***** Reading text *****

The cybersecurity landscape for the U.S. oil and gas sector has faced intensified scrutiny following Operation Epic Fury. An independent survey has unveiled a significant gap between the confidence of operators in their cybersecurity measures and the actual capabilities of their operational technology (OT) security systems. Despite a surge in cybersecurity investments since the operation’s launch on February 28, many organizations appear to lack the necessary tools to effectively identify real-time cyber threats targeting OT environments.

Survey Insights: Confidence vs. Capability

Conducted on behalf of Tosi, the independent survey gathered insights from OT decision-makers across U.S. oil and gas operators. The findings revealed that while a majority of respondents believe they can detect an active OT cyber breach within 24 hours, they also acknowledged a heavy reliance on systems not specifically designed for monitoring OT infrastructure.

The survey data indicated that 87 percent of operators rated their confidence in detecting an OT breach within a day as high, giving themselves scores of four or five on a five-point scale. However, 51 percent of these operators admitted that their detection capabilities primarily depend on IT security tools, which offer limited visibility into OT-specific network traffic.

*****

Directions — Continue the text on oil and gas OT cybersecurity from the point where it stops.

***** Data provided *****

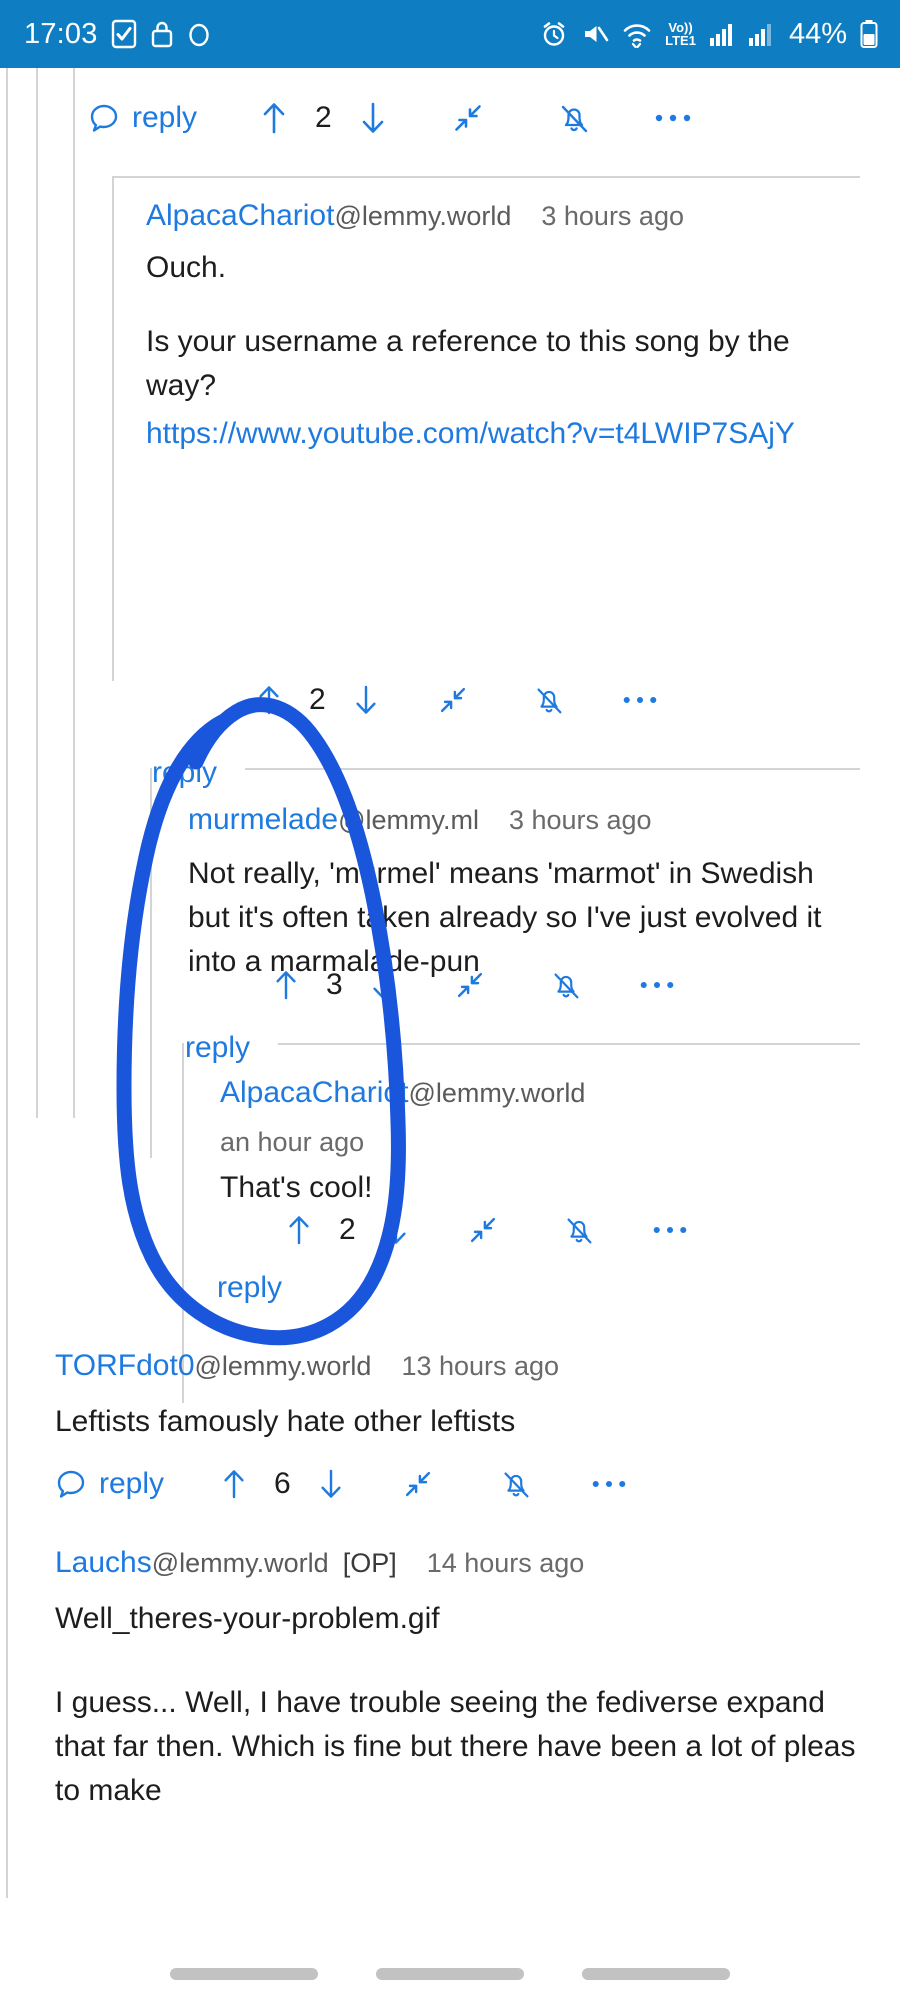  I want to click on comment-3-timestamp: an hour ago, so click(292, 1142).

*****

Result —
Furthermore, 27 percent of respondents indicated they would rely on field operators or technicians to manually identify irregularities, while only 16 percent reported using continuous OT monitoring as their primary method for cyber threat detection. Sakari Suhonen, CEO of Tosi U.S., highlighted this disconnect as a significant vulnerability for the energy sector in the aftermath of Operation Epic Fury.

“This is the most consequential blind spot in U.S. energy infrastructure right now,” Suhonen stated. “The sector has the budget, the executive attention, and the will to act. What it does not yet have is detection that actually sees OT. After Operation Epic Fury, that distinction is the difference between catching an intrusion in hours and finding out about it from a production outage.”

Rapid Increase in OT Security Investments

The independent survey was conducted in April 2026, roughly six weeks after the initiation of Operation Epic Fury. Researchers noted that the sector’s response has been unusually aggressive compared to previous cybersecurity cycles.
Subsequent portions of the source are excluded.